Brief:
Reproduce word for word the stretch from "These companies understood" through "where to conform." in the passage on conventional tool choices below.

Supplied passage:
┏━━
When "Nobody Gets Fired" Becomes Wisdom
The "nobody gets fired for buying IBM" mentality isn't always wrong. It's actually a compressed form of organizational wisdom that recognizes:
Predictability has value
Setup costs are real
Maintenance creates drag
Cognitive overhead matters
When you choose established tools in non-core areas, you're not being unimaginative—you're being strategically conventional. You're deliberately limiting your exposure to unnecessary risk.
The Right Time for Boring Choices
So when should you embrace the "boring" option? Here's my framework:
For anything that isn't your core differentiator: You're a fintech startup? Experiment with payment processing, not email delivery.
When speed to implementation matters more than perfect fit: Sometimes having a working solution today beats having an optimal solution next quarter.
For tools used by teams without engineering capacity: Your marketing team needs tools they can use without engineering support.
When integration with other systems is critical: Standard tools usually have standard APIs and established integration patterns.
When hiring experienced talent is part of your strategy: Familiar tools mean faster onboarding and broader talent pools.
Real-World Examples of Strategic Conventionality
Let's look at some successful startups that deliberately chose boring options in specific areas:
Figma built on WebGL (innovative) but used standard cloud infrastructure.
Notion created a novel product but relies on conventional marketing automation tools.
Shopify revolutionized e-commerce but uses a standard accounting system.
These companies understood that innovation should be focused, not scattered.
The Anti-Anti-Startup Mindset
The truly startup-friendly mindset isn't about reflexively rejecting enterprise solutions—it's about making deliberate choices about where to innovate and where to conform.
┗━━
Dataset content:
┏━━
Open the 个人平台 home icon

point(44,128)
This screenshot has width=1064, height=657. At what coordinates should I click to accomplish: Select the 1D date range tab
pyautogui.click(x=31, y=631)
┗━━
Solution below:
These companies understood that innovation should be focused, not scattered.
The Anti-Anti-Startup Mindset
The truly startup-friendly mindset isn't about reflexively rejecting enterprise solutions—it's about making deliberate choices about where to innovate and where to conform.